O Índice de Confiança Empresarial reúne os dados das sondagens da Indústria, Serviços, Comércio e Construção. O cálculo leva em conta os pesos proporcionais à participação na economia dos setores investigados, com base em informações extraídas das pesquisas estruturais anuais do Instituto Brasileiro de Geografia e Estatística (IBGE).
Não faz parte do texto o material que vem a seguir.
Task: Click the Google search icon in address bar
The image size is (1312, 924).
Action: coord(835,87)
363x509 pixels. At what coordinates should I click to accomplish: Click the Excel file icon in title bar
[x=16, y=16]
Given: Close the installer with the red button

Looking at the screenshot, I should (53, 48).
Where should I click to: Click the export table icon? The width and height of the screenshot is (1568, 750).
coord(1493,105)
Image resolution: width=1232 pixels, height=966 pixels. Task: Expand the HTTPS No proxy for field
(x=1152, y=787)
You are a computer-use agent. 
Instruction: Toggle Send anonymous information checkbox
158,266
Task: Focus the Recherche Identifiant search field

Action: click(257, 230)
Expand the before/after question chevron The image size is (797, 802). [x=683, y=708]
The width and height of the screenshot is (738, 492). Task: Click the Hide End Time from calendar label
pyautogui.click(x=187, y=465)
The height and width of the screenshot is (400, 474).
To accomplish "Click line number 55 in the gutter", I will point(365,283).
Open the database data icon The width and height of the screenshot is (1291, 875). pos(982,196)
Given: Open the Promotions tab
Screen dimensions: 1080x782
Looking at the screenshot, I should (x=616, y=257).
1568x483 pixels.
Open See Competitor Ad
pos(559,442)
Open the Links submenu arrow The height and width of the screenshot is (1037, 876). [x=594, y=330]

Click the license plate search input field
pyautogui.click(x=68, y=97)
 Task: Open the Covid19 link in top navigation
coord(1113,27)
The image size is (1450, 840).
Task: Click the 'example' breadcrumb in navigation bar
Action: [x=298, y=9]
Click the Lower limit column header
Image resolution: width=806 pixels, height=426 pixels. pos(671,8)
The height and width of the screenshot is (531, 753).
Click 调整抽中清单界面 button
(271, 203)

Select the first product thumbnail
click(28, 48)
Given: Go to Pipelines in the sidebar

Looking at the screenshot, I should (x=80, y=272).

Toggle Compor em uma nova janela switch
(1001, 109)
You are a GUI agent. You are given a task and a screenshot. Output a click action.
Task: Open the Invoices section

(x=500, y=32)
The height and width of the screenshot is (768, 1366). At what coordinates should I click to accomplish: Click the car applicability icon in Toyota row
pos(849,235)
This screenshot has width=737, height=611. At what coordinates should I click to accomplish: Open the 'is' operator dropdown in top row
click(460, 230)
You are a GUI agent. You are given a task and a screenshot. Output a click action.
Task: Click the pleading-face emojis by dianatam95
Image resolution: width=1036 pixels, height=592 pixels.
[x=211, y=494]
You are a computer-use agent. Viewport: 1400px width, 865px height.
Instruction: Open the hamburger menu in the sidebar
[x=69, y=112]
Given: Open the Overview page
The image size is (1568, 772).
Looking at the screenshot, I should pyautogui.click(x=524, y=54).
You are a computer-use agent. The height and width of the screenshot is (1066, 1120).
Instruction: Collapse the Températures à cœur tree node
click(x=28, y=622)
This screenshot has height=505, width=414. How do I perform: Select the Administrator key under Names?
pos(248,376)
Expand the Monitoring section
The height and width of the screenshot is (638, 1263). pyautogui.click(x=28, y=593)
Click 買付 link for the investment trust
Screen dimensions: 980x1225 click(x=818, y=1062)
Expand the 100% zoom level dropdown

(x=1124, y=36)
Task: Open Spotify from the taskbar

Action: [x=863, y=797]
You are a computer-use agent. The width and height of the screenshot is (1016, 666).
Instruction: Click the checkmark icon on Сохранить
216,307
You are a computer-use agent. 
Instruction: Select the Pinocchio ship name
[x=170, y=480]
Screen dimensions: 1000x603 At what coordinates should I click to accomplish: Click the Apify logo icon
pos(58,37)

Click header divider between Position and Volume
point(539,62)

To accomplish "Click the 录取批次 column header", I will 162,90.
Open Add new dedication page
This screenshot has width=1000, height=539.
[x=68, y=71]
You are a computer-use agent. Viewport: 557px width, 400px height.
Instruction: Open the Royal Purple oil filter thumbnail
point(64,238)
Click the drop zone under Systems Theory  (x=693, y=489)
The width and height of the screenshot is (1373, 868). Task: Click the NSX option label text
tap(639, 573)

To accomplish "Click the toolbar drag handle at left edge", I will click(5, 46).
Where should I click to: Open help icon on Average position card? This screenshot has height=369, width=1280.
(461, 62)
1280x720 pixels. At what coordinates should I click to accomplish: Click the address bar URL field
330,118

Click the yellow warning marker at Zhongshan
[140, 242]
Segundo a FGV, o objetivo é que ICE permita uma avaliação mais consistente sobre o ritmo da atividade econômica.

“Se, por um lado, o Comércio já não está tão otimista quanto nos meses anteriores, após o anúncio da liberação de recursos do FGTS, a Indústria ganhou algum fôlego após cinco meses de marcante desânimo. A confiança da Construção continua sendo a menor entre os grandes setores, mas sua evolução tem sido a mais favorável neste segundo semestre”, completou Campelo Júnior.

Em novembro, o Índice de Situação Atual (ISA-E) caiu 0,2 ponto, para 92,2 pontos, enquanto o Índice de Expectativas (IE-E) subiu 0,6 ponto, para 99,9 pontos.

“O ISA ainda muito inferior aos 100 pontos retrata um empresariado insatisfeito com o ritmo dos negócios – ainda abaixo do nível considerado ‘normal’ – e com expectativas neutras (nem pessimista nem otimista) em relação à evolução da economia nos próximos meses”, acrescentou Campelo Júnior.

Entre os componentes do ICE, houve melhora na confiança da Indústria, Serviços e Construção em novembro. A confiança da Construção vem crescendo desde o final do segundo trimestre de 2019 (à exceção de setembro), e nesse mês atinge o maior nível desde setembro de 2014 (89,9 pontos). Outra notícia favorável do mês foi a melhora das expectativas industriais, que vinham piorando nos dois meses anteriores, apontou a FGV.

A coleta do Índice de Confiança Empresarial reuniu informações de 4.382 empresas dos quatro setores entre os dias 1º e 26 de novembro.